### EXERCISE GOAL
Copy the data below in full, exactly as it appears.

### SUPPLIED DATA
◇ ◇ ◇ ◇ ◇

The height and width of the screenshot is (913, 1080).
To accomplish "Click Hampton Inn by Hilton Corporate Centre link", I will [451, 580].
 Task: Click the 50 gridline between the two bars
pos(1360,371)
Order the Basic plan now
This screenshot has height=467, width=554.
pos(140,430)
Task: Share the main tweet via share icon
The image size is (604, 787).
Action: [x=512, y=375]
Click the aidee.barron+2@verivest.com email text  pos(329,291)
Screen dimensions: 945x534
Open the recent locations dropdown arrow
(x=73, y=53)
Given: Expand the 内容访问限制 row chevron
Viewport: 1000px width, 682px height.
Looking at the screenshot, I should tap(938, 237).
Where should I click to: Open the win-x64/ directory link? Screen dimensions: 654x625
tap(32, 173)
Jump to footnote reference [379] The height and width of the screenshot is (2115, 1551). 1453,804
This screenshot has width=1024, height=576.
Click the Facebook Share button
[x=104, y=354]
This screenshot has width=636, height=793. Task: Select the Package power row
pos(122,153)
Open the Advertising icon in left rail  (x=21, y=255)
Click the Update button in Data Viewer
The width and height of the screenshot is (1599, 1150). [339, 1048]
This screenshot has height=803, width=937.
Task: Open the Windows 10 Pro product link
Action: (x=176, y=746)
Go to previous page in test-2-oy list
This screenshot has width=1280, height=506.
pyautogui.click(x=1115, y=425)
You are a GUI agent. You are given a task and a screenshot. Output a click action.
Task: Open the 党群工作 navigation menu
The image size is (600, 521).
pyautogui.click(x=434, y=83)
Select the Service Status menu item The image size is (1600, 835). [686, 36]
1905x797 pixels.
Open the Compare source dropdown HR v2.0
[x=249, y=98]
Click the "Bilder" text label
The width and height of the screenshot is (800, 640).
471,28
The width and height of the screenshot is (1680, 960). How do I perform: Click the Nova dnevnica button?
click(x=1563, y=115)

◇ ◇ ◇ ◇ ◇

### TASK SOLUTION
The height and width of the screenshot is (913, 1080).
To accomplish "Click Hampton Inn by Hilton Corporate Centre link", I will [451, 580].
 Task: Click the 50 gridline between the two bars
pos(1360,371)
Order the Basic plan now
This screenshot has height=467, width=554.
pos(140,430)
Task: Share the main tweet via share icon
The image size is (604, 787).
Action: [x=512, y=375]
Click the aidee.barron+2@verivest.com email text  pos(329,291)
Screen dimensions: 945x534
Open the recent locations dropdown arrow
(x=73, y=53)
Given: Expand the 内容访问限制 row chevron
Viewport: 1000px width, 682px height.
Looking at the screenshot, I should tap(938, 237).
Where should I click to: Open the win-x64/ directory link? Screen dimensions: 654x625
tap(32, 173)
Jump to footnote reference [379] The height and width of the screenshot is (2115, 1551). 1453,804
This screenshot has width=1024, height=576.
Click the Facebook Share button
[x=104, y=354]
This screenshot has width=636, height=793. Task: Select the Package power row
pos(122,153)
Open the Advertising icon in left rail  (x=21, y=255)
Click the Update button in Data Viewer
The width and height of the screenshot is (1599, 1150). [339, 1048]
This screenshot has height=803, width=937.
Task: Open the Windows 10 Pro product link
Action: (x=176, y=746)
Go to previous page in test-2-oy list
This screenshot has width=1280, height=506.
pyautogui.click(x=1115, y=425)
You are a GUI agent. You are given a task and a screenshot. Output a click action.
Task: Open the 党群工作 navigation menu
The image size is (600, 521).
pyautogui.click(x=434, y=83)
Select the Service Status menu item The image size is (1600, 835). [686, 36]
1905x797 pixels.
Open the Compare source dropdown HR v2.0
[x=249, y=98]
Click the "Bilder" text label
The width and height of the screenshot is (800, 640).
471,28
The width and height of the screenshot is (1680, 960). How do I perform: Click the Nova dnevnica button?
click(x=1563, y=115)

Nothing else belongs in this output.